Rewrite the rows below with each instance of "GUI agent" changed to "interface agent", leaving everything else unaltered.

======== Entries shown

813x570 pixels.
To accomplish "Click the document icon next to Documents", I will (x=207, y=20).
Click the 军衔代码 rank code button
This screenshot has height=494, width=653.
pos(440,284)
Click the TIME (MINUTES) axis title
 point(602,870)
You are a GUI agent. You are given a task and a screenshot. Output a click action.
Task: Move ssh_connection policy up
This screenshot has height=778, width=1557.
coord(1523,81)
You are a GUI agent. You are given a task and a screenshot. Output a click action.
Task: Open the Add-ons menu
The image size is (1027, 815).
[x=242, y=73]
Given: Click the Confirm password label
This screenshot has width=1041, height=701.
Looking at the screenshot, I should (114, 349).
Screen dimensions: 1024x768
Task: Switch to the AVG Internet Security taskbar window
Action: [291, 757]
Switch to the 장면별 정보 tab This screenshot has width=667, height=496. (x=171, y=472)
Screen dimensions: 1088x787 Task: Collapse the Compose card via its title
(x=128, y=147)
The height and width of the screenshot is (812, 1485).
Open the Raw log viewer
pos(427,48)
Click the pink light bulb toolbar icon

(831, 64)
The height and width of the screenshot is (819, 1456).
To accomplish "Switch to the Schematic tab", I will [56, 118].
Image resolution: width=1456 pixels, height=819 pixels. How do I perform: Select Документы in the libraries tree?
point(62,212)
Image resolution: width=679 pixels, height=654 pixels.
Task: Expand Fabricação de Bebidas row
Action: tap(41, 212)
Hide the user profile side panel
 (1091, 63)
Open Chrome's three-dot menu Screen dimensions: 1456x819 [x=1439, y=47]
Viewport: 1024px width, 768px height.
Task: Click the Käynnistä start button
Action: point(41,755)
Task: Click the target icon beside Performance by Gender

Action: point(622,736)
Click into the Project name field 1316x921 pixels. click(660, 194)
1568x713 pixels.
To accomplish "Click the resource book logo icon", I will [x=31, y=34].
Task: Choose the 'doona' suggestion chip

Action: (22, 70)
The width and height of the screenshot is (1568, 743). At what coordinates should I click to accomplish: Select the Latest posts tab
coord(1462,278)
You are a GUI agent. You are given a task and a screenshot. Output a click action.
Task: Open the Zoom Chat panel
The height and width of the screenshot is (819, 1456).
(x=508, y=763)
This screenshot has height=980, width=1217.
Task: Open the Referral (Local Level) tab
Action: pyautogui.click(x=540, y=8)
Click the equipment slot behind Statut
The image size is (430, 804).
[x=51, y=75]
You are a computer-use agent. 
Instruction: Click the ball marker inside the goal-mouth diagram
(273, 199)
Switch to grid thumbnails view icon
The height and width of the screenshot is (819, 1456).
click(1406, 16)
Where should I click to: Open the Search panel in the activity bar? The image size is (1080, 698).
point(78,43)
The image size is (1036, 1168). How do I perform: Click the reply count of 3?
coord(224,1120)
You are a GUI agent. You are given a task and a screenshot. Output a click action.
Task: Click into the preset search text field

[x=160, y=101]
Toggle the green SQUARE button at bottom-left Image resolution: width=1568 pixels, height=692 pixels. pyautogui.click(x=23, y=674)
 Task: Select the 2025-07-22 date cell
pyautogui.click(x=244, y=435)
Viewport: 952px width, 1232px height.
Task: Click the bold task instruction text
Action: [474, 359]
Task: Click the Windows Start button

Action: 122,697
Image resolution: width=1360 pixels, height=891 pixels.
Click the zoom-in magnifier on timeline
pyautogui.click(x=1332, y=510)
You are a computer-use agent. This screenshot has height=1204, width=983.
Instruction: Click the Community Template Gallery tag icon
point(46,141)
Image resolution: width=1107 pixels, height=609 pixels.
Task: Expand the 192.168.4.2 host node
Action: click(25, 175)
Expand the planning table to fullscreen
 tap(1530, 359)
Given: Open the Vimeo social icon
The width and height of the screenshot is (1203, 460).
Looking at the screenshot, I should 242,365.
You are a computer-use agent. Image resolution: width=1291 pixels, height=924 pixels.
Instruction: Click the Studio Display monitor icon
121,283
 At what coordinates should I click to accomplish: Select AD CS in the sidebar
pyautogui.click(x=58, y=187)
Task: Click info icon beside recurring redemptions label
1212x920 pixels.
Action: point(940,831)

================

[The response]
813x570 pixels.
To accomplish "Click the document icon next to Documents", I will (x=207, y=20).
Click the 军衔代码 rank code button
This screenshot has height=494, width=653.
pos(440,284)
Click the TIME (MINUTES) axis title
 point(602,870)
You are a interface agent. You are given a task and a screenshot. Output a click action.
Task: Move ssh_connection policy up
This screenshot has height=778, width=1557.
coord(1523,81)
You are a interface agent. You are given a task and a screenshot. Output a click action.
Task: Open the Add-ons menu
The image size is (1027, 815).
[x=242, y=73]
Given: Click the Confirm password label
This screenshot has width=1041, height=701.
Looking at the screenshot, I should (114, 349).
Screen dimensions: 1024x768
Task: Switch to the AVG Internet Security taskbar window
Action: [291, 757]
Switch to the 장면별 정보 tab This screenshot has width=667, height=496. (x=171, y=472)
Screen dimensions: 1088x787 Task: Collapse the Compose card via its title
(x=128, y=147)
The height and width of the screenshot is (812, 1485).
Open the Raw log viewer
pos(427,48)
Click the pink light bulb toolbar icon

(831, 64)
The height and width of the screenshot is (819, 1456).
To accomplish "Switch to the Schematic tab", I will [56, 118].
Image resolution: width=1456 pixels, height=819 pixels. How do I perform: Select Документы in the libraries tree?
point(62,212)
Image resolution: width=679 pixels, height=654 pixels.
Task: Expand Fabricação de Bebidas row
Action: tap(41, 212)
Hide the user profile side panel
 (1091, 63)
Open Chrome's three-dot menu Screen dimensions: 1456x819 [x=1439, y=47]
Viewport: 1024px width, 768px height.
Task: Click the Käynnistä start button
Action: point(41,755)
Task: Click the target icon beside Performance by Gender

Action: point(622,736)
Click into the Project name field 1316x921 pixels. click(660, 194)
1568x713 pixels.
To accomplish "Click the resource book logo icon", I will [x=31, y=34].
Task: Choose the 'doona' suggestion chip

Action: (22, 70)
The width and height of the screenshot is (1568, 743). At what coordinates should I click to accomplish: Select the Latest posts tab
coord(1462,278)
You are a interface agent. You are given a task and a screenshot. Output a click action.
Task: Open the Zoom Chat panel
The height and width of the screenshot is (819, 1456).
(x=508, y=763)
This screenshot has height=980, width=1217.
Task: Open the Referral (Local Level) tab
Action: pyautogui.click(x=540, y=8)
Click the equipment slot behind Statut
The image size is (430, 804).
[x=51, y=75]
You are a computer-use agent. 
Instruction: Click the ball marker inside the goal-mouth diagram
(273, 199)
Switch to grid thumbnails view icon
The height and width of the screenshot is (819, 1456).
click(1406, 16)
Where should I click to: Open the Search panel in the activity bar? The image size is (1080, 698).
point(78,43)
The image size is (1036, 1168). How do I perform: Click the reply count of 3?
coord(224,1120)
You are a interface agent. You are given a task and a screenshot. Output a click action.
Task: Click into the preset search text field

[x=160, y=101]
Toggle the green SQUARE button at bottom-left Image resolution: width=1568 pixels, height=692 pixels. pyautogui.click(x=23, y=674)
 Task: Select the 2025-07-22 date cell
pyautogui.click(x=244, y=435)
Viewport: 952px width, 1232px height.
Task: Click the bold task instruction text
Action: [474, 359]
Task: Click the Windows Start button

Action: 122,697
Image resolution: width=1360 pixels, height=891 pixels.
Click the zoom-in magnifier on timeline
pyautogui.click(x=1332, y=510)
You are a computer-use agent. This screenshot has height=1204, width=983.
Instruction: Click the Community Template Gallery tag icon
point(46,141)
Image resolution: width=1107 pixels, height=609 pixels.
Task: Expand the 192.168.4.2 host node
Action: click(25, 175)
Expand the planning table to fullscreen
 tap(1530, 359)
Given: Open the Vimeo social icon
The width and height of the screenshot is (1203, 460).
Looking at the screenshot, I should 242,365.
You are a computer-use agent. Image resolution: width=1291 pixels, height=924 pixels.
Instruction: Click the Studio Display monitor icon
121,283
 At what coordinates should I click to accomplish: Select AD CS in the sidebar
pyautogui.click(x=58, y=187)
Task: Click info icon beside recurring redemptions label
1212x920 pixels.
Action: point(940,831)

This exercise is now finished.